Mauriac’s Syndrome Caused By Munchausen Syndrome-Associated Insulin Abuse in Type 1 Diabetes Mellitus

Presentation Number: MON 607
Date of Presentation: April 3rd, 2017

Suleyman Nahit Sendur1, Selcuk Dagdelen*1, Ugur Unluturk2, Tomris Erbas1 and Miyase Bayraktar3
1Hacettepe University Medical School, Ankara, Turkey, 2Hacettepe University School of Medicine, Ankara, Turkey, 3Hacettepe University, School of Medicine, Ankara, Turkey


Introduction: Mauriac’s syndrome is a rare complication of poorly controlled type 1 diabetes mellitus (T1DM) which was firstly was described by Pierre Mauriac, in 1930. It is characterised by varying degrees of dwarfism, hepatomegaly and cushingoid habitus, resulting from hepatic glycogenosis. Here we present an interesting case of Mauriac’s syndrome which was triggered by insulin abuse.

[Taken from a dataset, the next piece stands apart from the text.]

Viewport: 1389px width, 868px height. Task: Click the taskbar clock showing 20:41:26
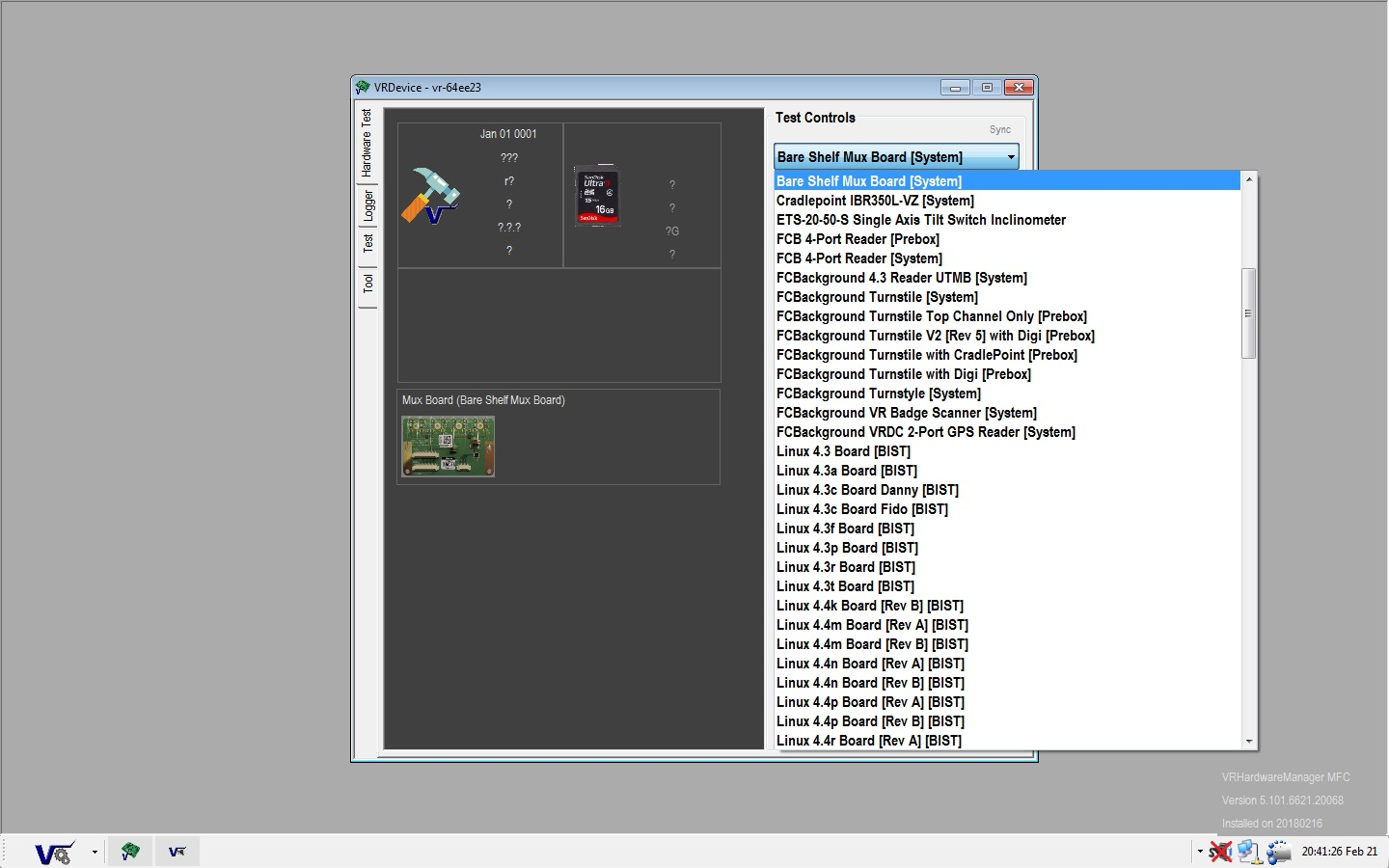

Clinical case: A 19-year-old female, was administered to the hospital with a history of abdominal distension and poor glucose regulation. She was diagnosed to have T1DM at 9 years old. Since then she had been on intensive insulin treatment. During the last two years, she complains abdominal distension which was gradually increasing and abdominal discomfort on right upper quadrant. Her height was 148 cm (<3%) and her weight was 46 kg (3-10%). On physical examination, a large non-tender liver was palpated below subcostal margin. Secondary sexual characters were arrested at Tanner stage 3. There were signs of Cushing’s syndrome. Transamimases were elevated, and her HbA1c level was 9.9%. Abdominal USG showed hepatomegaly ( long axis: 21 cm), hepatosteatosis and a hemangioma. Liver biopsy was performed and revealed megamitochondrias with extensive macrovesicular steatosis. Intranuclear glycogen inclusions in hepatocytes were seen. Despite strict dietary precautions and intensive insulin regimen, blood glucose control was not achieved and frequent hypoglycemia attacks were noted. At one ward visit, incidentally, an insulin injector was found on patient’s bed. The patient was consulted to psychiatry. Munchausen syndrome was diagnosed and the patient was transferred to the psychiatric ward. Detailed psychiatric questioning revealed past history of sexual abuse by step grand-father and domestic violence. Glucose control was succeeded at psychiatric support. Following the good glycemic control, liver size and liver functions were improved.

Discussion: Here we describe a type 1 diabetic patient with Munchausen syndrome, so self-manipulating insülin regimens and then complicating with Mauriac’s syndrome. Inapproprite insulinisations like here in our case, might cause excessive hepatic glycogen storage and Mauriac’s Syndrome which is also known as pseudo-Von Gierke disease. This rare clinical entity should be considered in differential dignosis of delayed puberty and pseudo-Cushing’s syndrome as well.